The 91-23 vote comes as Mississippi lawmakers in recent weeks have been weighing a change to their flag amid the continued racial justice protests across the country. Mississippi is the last state in the country whose flag features the Confederate emblem. The flag, first adopted in 1894, has red, white and blue stripes with the Confederate battle emblem in the corner.

The bill would establish a commission to develop a new flag design without the Confederate emblem that includes the phrase “In God, We Trust.” Mississippi state voters would then vote on the new design this November.

Mississippi Gov. Tate Reeves, a Republican, said Saturday that if the legislature passed a bill this weekend to remove Confederate imagery from the state flag, he would sign it.

“We should not be under any illusion that a vote in the Capitol is the end of what must be done — the job before is us to bring the state together and I intend to work night and day to do it,” Reeves said Saturday.

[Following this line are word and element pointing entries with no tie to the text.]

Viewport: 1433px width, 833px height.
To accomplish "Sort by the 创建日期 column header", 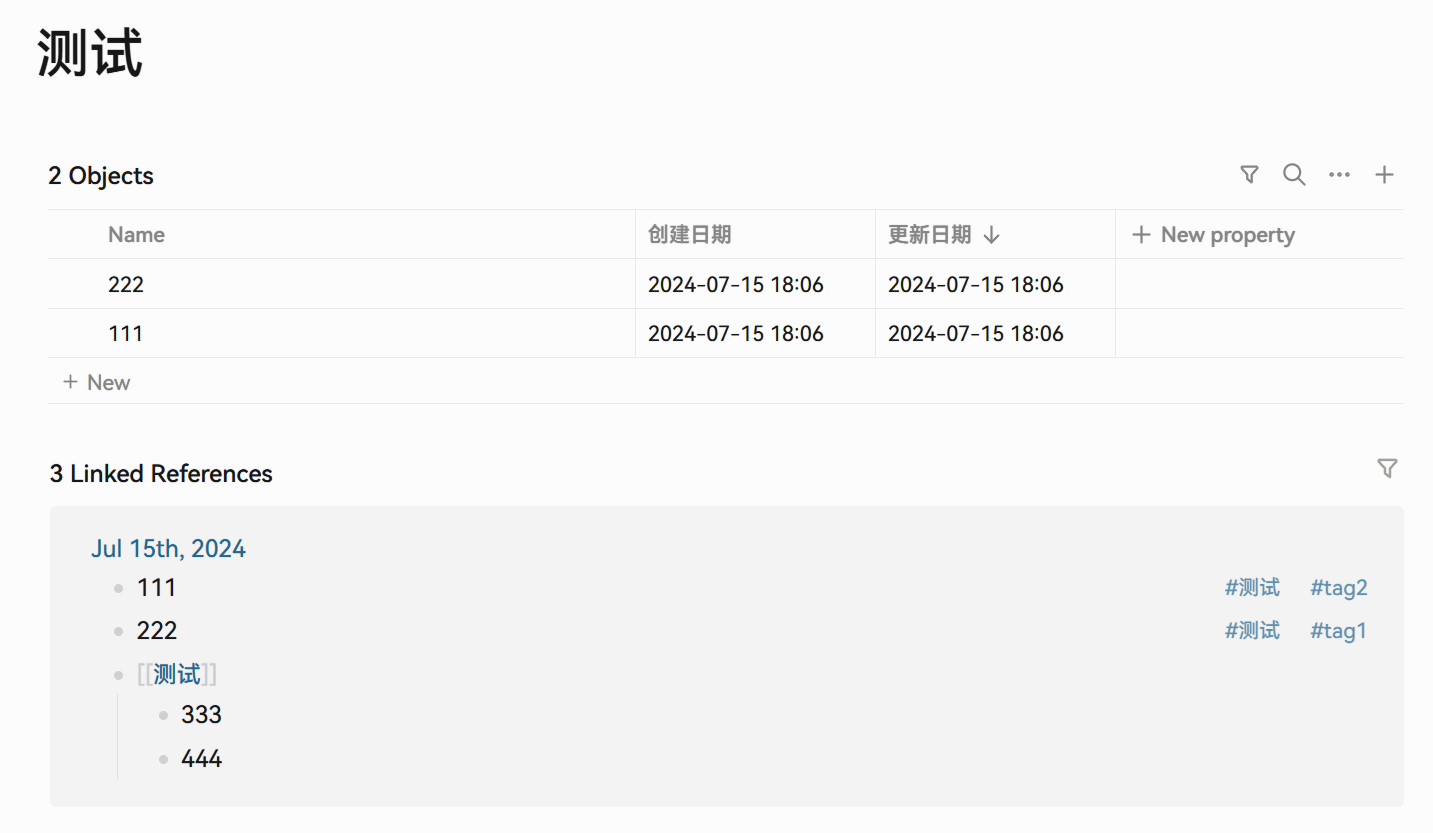I will point(690,235).
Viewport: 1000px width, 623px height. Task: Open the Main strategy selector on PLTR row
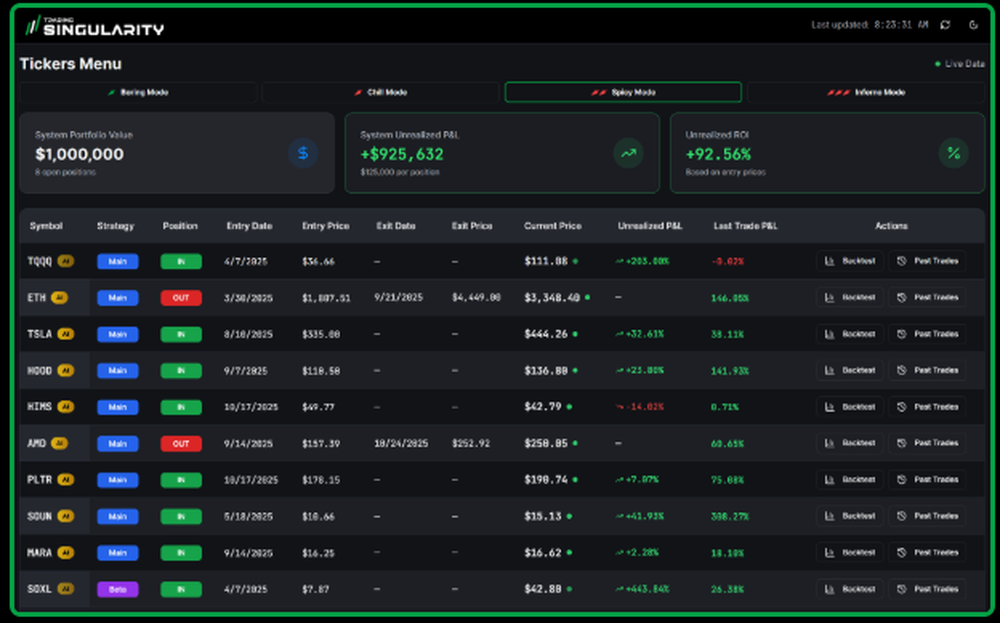click(x=118, y=479)
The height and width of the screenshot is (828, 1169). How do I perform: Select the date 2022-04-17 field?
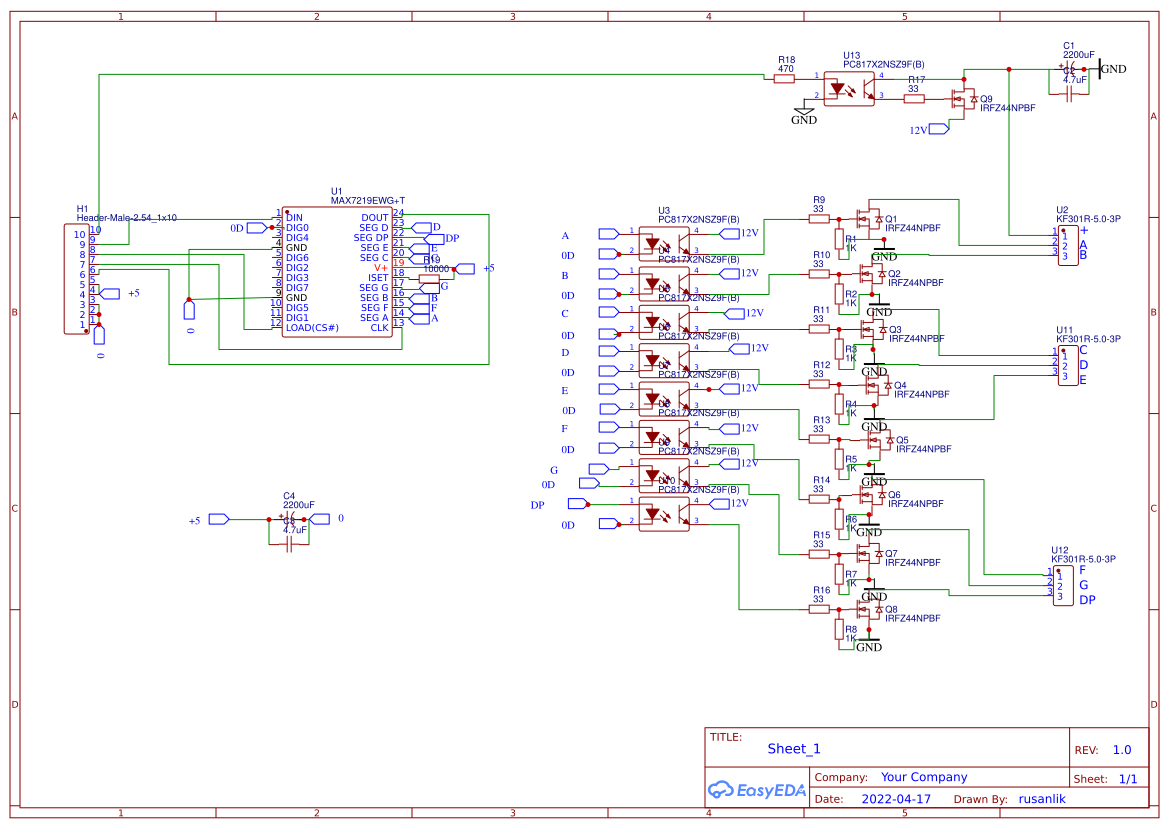pyautogui.click(x=895, y=799)
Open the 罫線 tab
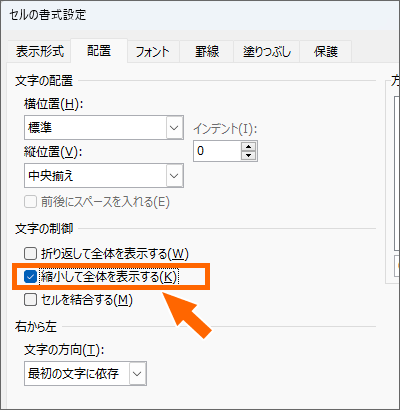The image size is (400, 410). point(207,52)
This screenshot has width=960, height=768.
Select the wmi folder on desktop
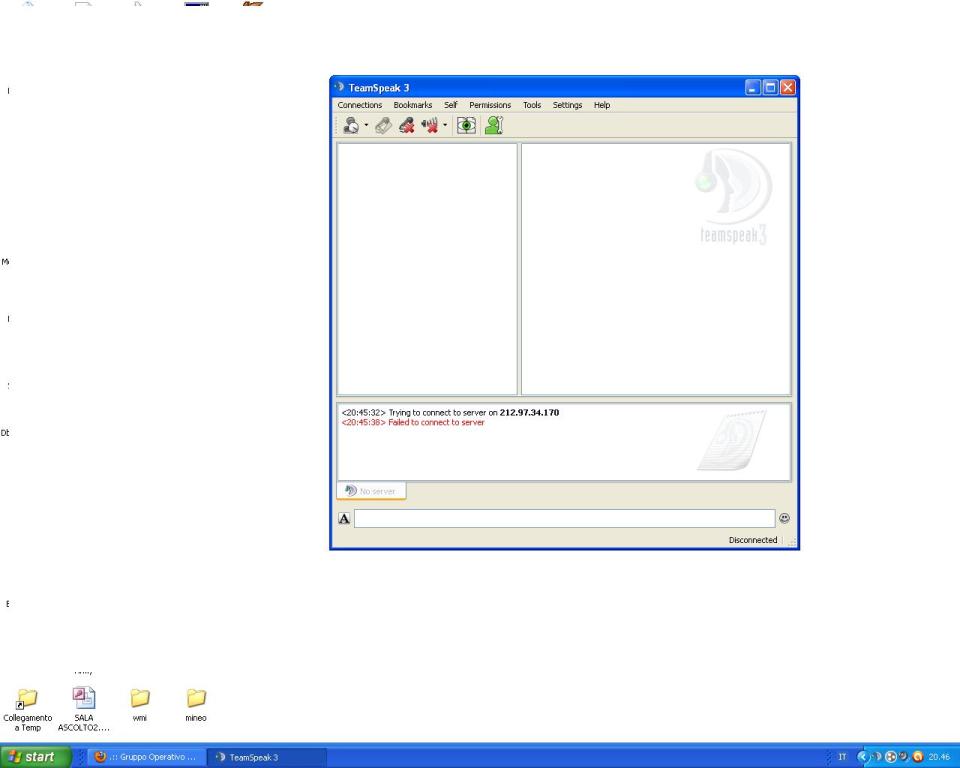coord(140,699)
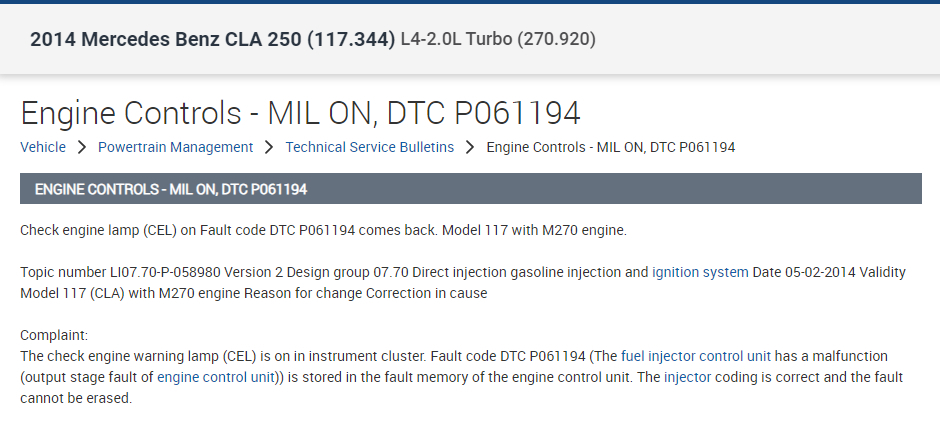This screenshot has width=940, height=426.
Task: Select the gray ENGINE CONTROLS section header bar
Action: (470, 188)
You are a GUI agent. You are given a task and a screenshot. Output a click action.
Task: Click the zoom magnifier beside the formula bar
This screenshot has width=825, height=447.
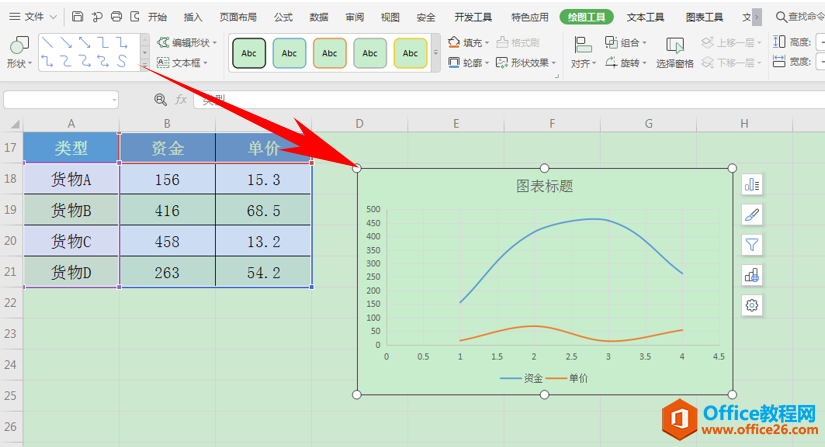pyautogui.click(x=160, y=99)
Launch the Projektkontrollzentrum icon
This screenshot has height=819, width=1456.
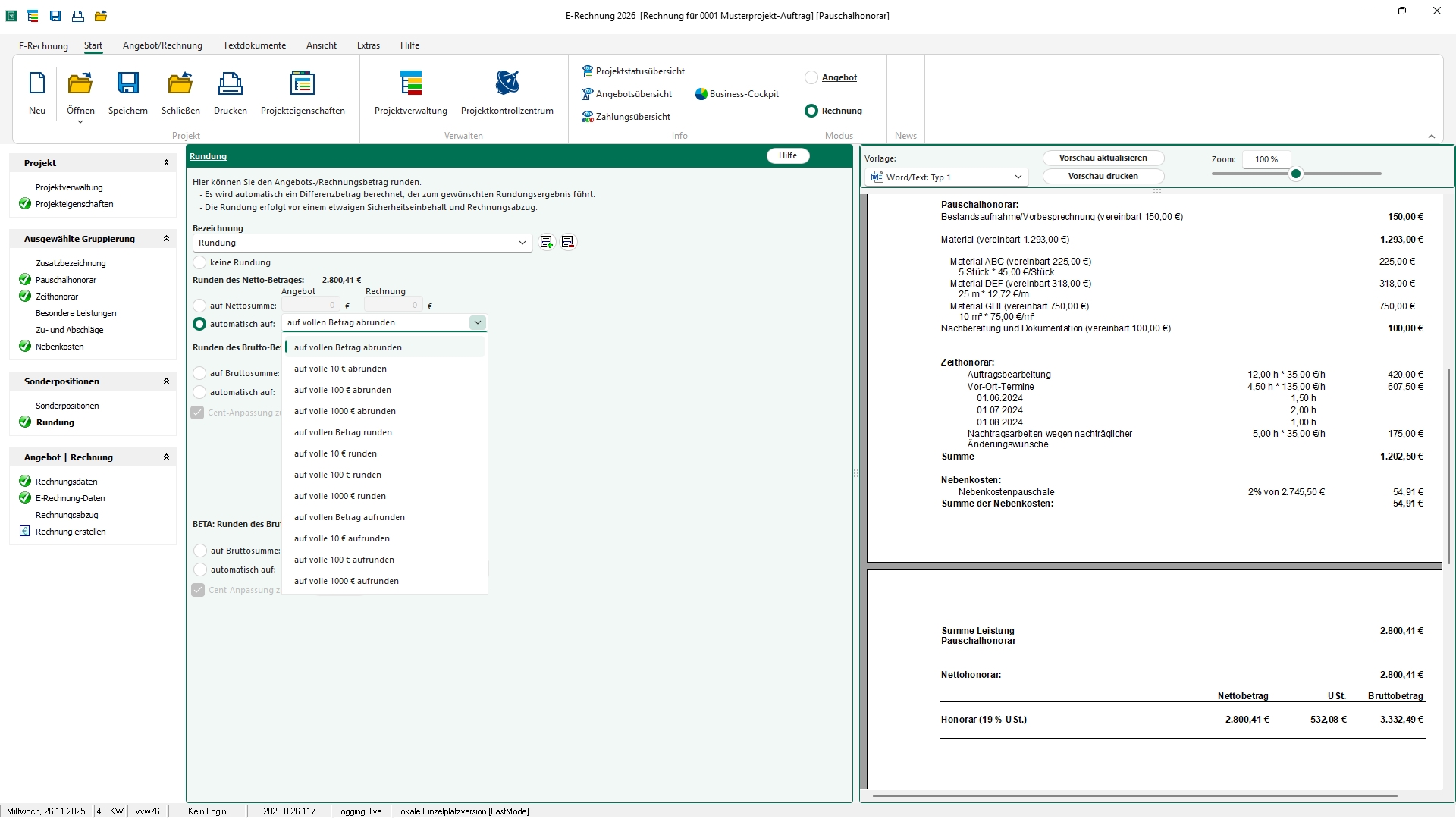[507, 83]
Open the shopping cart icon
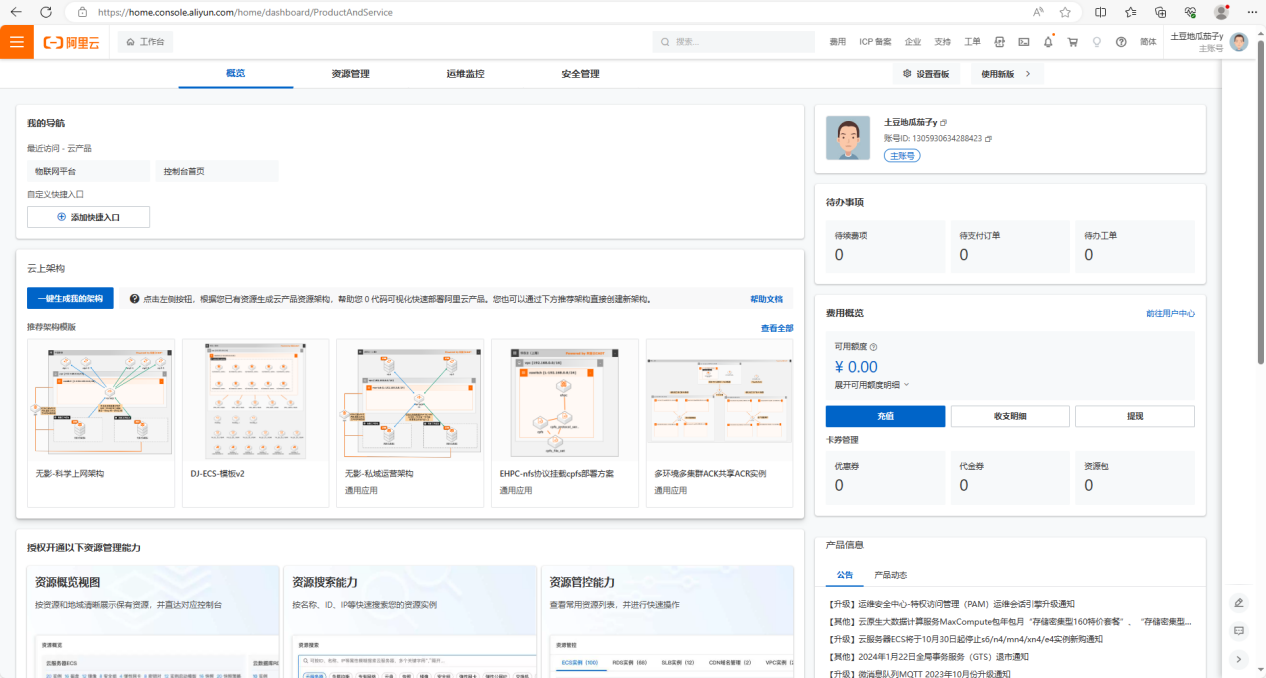This screenshot has width=1266, height=678. click(x=1072, y=42)
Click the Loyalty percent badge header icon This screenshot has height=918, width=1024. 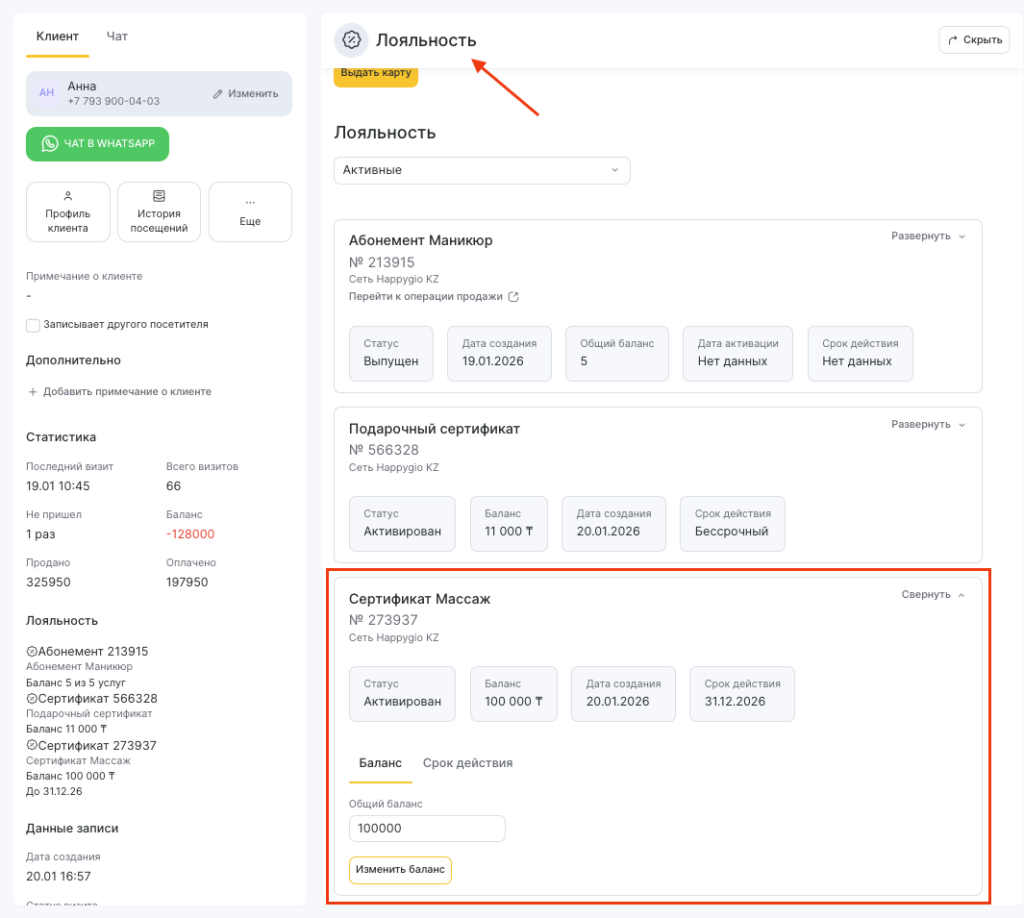pos(351,40)
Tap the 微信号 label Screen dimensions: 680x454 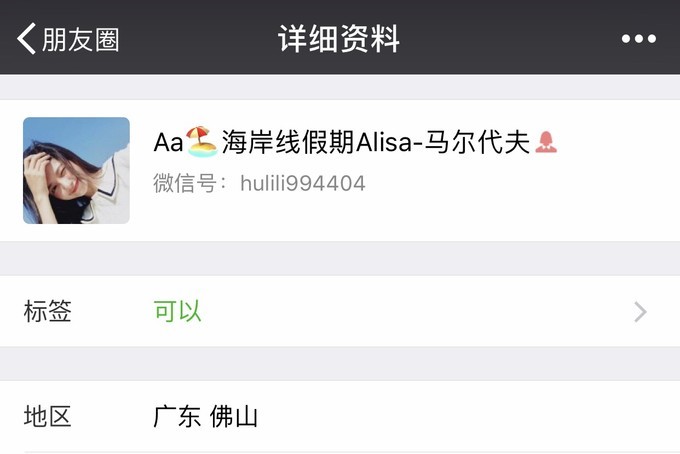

Both the Mississippi House and Senate passed a resolution on Saturday to begin the process of changing the flag.

State Rep. Jeramey Anderson, a Democrat from Moss Point, applauded the passage of that resolution by House legislators, saying, “changing the flag is long overdue.”

Anderson also said, “This is a unique opportunity, one we should not squander.”

And following the votes Saturday, Jefferson Davis’ great-great-grandson, Bertram Hayes-Davis, agreed with the potential change of the Mississippi flag, saying that the “battle flag has been hijacked” and “does not represent the entire population of Mississippi.”

“It is historic and heritage-related, there are a lot of people who look at it that way, and God bless them for that heritage. So put it in a museum and honor it there or put it in your house, but the flag of Mississippi should represent the entire population, and I am thrilled that we’re finally going to make that change,” Hayes-Davis told CNN’s Ana Cabrera on “Newsroom” Saturday.